# Do you get requests for quotes on your site in the painting business?



## CPFSam (Nov 8, 2010)

Just wondering. I was in another business a long time ago and we nailed the pay per clicks did really well. Dont know if it gets anything in a local business like painting. Your thoughts experieces? If so how many per month. Thanks in advance for your contribution to this information.


----------



## PressurePros (May 6, 2007)

My website generated, on average for the season, 8.5 calls for service per day, 7 days/week. That does not count referrals, repeat customers and other forms of lead generation but it is the biggest producer.


----------



## CPFSam (Nov 8, 2010)

So you get 60 leads per week from 2 counties in PA for pressure cleaning? Is that correct?


----------



## DeanV (Apr 18, 2007)

Do you get most from pay per click or from high listing in organic searching, Ken?

I personally never click the PPC adds when I google something.


----------



## y.painting (Jul 19, 2009)

This is from this Monday - usually get the most rfq's on Mondays. Some were garbage, some were so-so, some were pretty good. Then there are also calls besides the form.


----------



## jack pauhl (Nov 10, 2008)

y. the 1st one was you. thats local IP 192.10x

Thats good! tho.


----------



## y.painting (Jul 19, 2009)

jack pauhl said:


> y. the 1st one was you. thats local IP 192.10x
> 
> Thats good! tho.


The full address is 192.168.1.12...although my bedroom could use a paint job


----------



## jack pauhl (Nov 10, 2008)

y.painting said:


> The full address is 192.168.1.12...although my bedroom could use a paint job
> View attachment 5821


haha yeah I first typed .168 by habit. Still a local IP. Im impressed tho, thats good traffic.


----------



## y.painting (Jul 19, 2009)

I'll have to qualify that that's not a typical day's worth for this time of year. That one is on the high side for a single day and is more representative of the peak summer months.


----------



## PressurePros (May 6, 2007)

CPFSam said:


> So you get 60 leads per week from 2 counties in PA for pressure cleaning? Is that correct?

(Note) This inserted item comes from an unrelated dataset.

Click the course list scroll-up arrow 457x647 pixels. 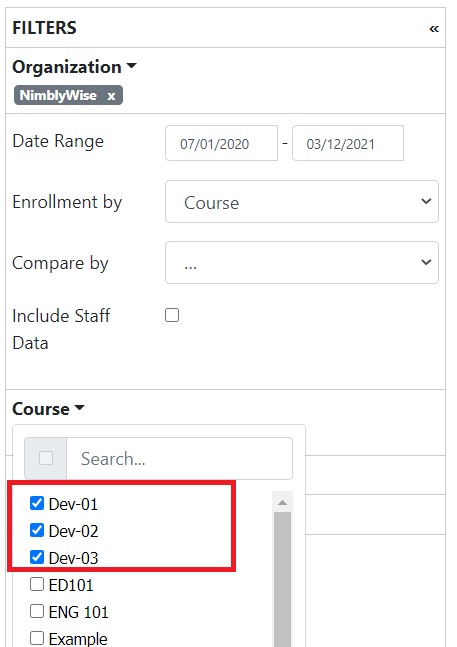pos(283,502)
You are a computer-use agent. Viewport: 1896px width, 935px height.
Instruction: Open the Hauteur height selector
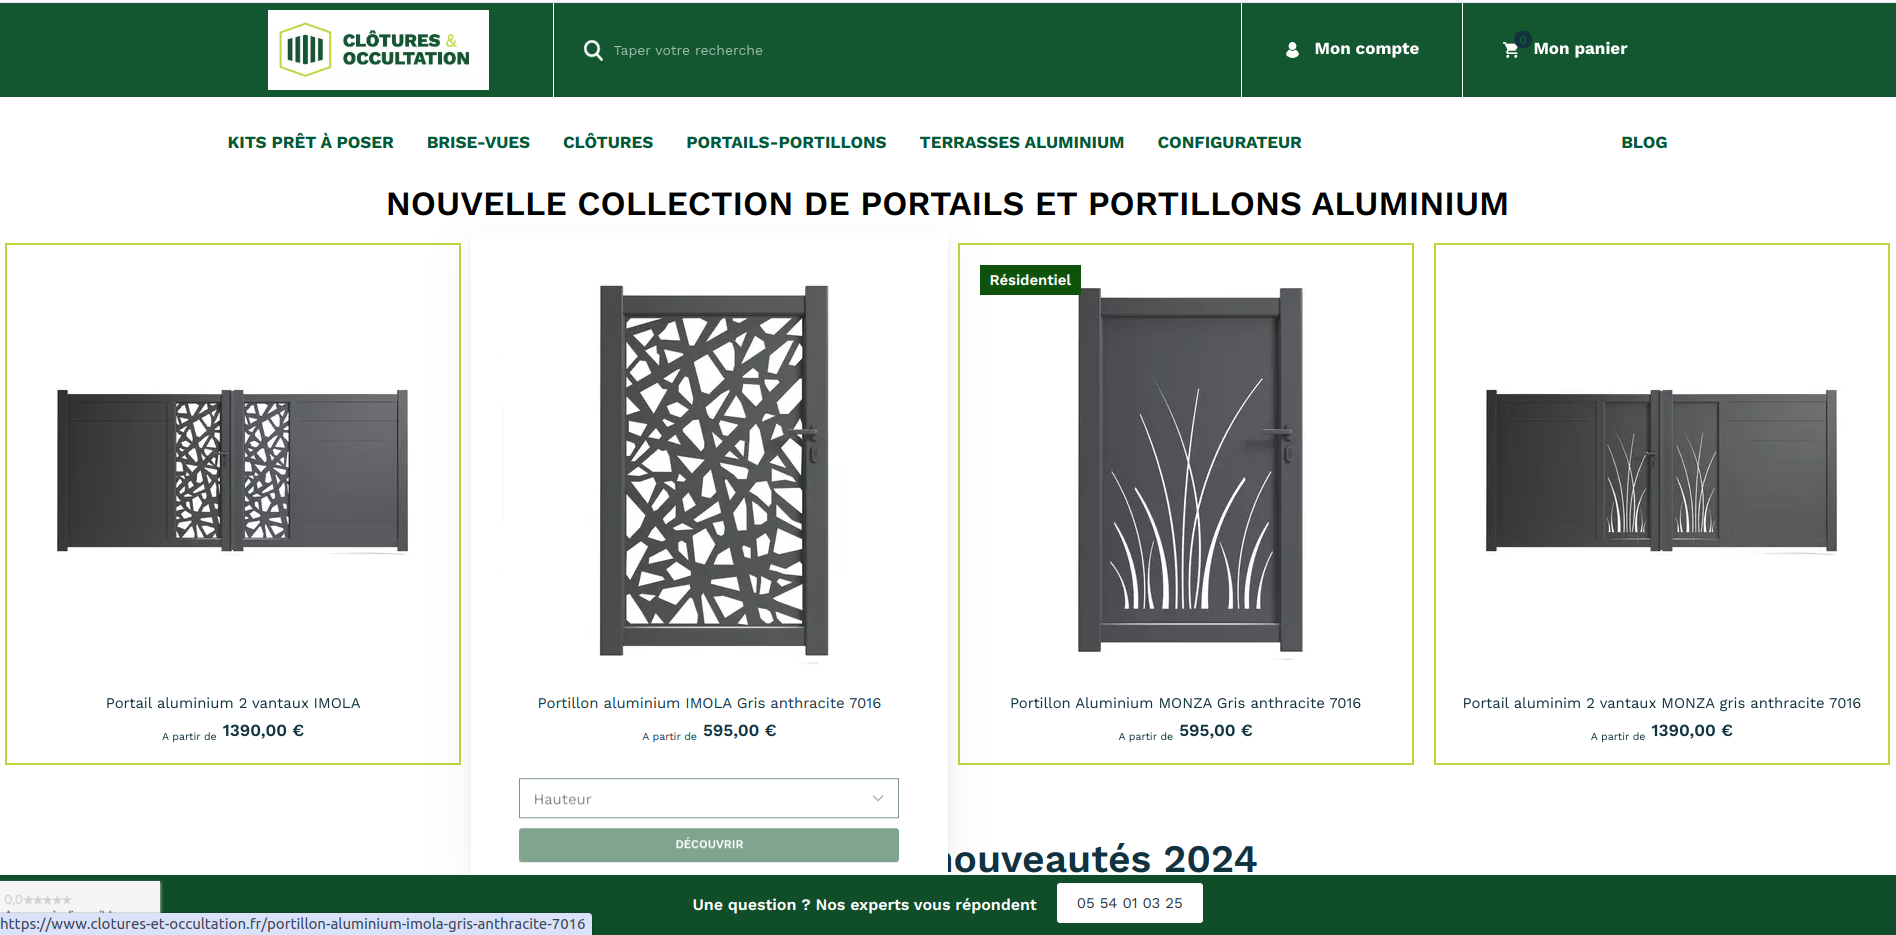(x=708, y=798)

That's an average. In spring/early summer I get over 140 leads per week. The counties I service have over 1.3 million people and I am at the top of just about every search from local to county to state.

I have worked at it for 5 years (in business nearly 10) writing non stop.
- Collectively 10,000 posts on many industry forums
- 6 blogs
- Article writer on 3 sites
- many dollars into directory submissions
- lenses
- facebook contacts

It doesn't just happen overnight.


----------



## PressurePros (May 6, 2007)

DeanV said:


> Do you get most from pay per click or from high listing in organic searching, Ken?
> 
> I personally never click the PPC adds when I google something.


100% organic.


----------



## bikerboy (Sep 16, 2007)

I was content with the amount of rfq's I get, until I saw the numbers Ken and Y receive.

All I can say is WOW!


----------



## George Z (Apr 15, 2007)

Amazing numbers indeed.
These guys work hard, 
but I think they mostly know what they are working hard at.


----------



## PressurePros (May 6, 2007)

Keep in mind too, not every call is for a major project. I eliminate nearly 40% of my calls with phone qualification. Many are outside of operating area or do not meet job minimums. So a lady calling because her cat poo poo'd on her porch is a job lead but is not bid.


----------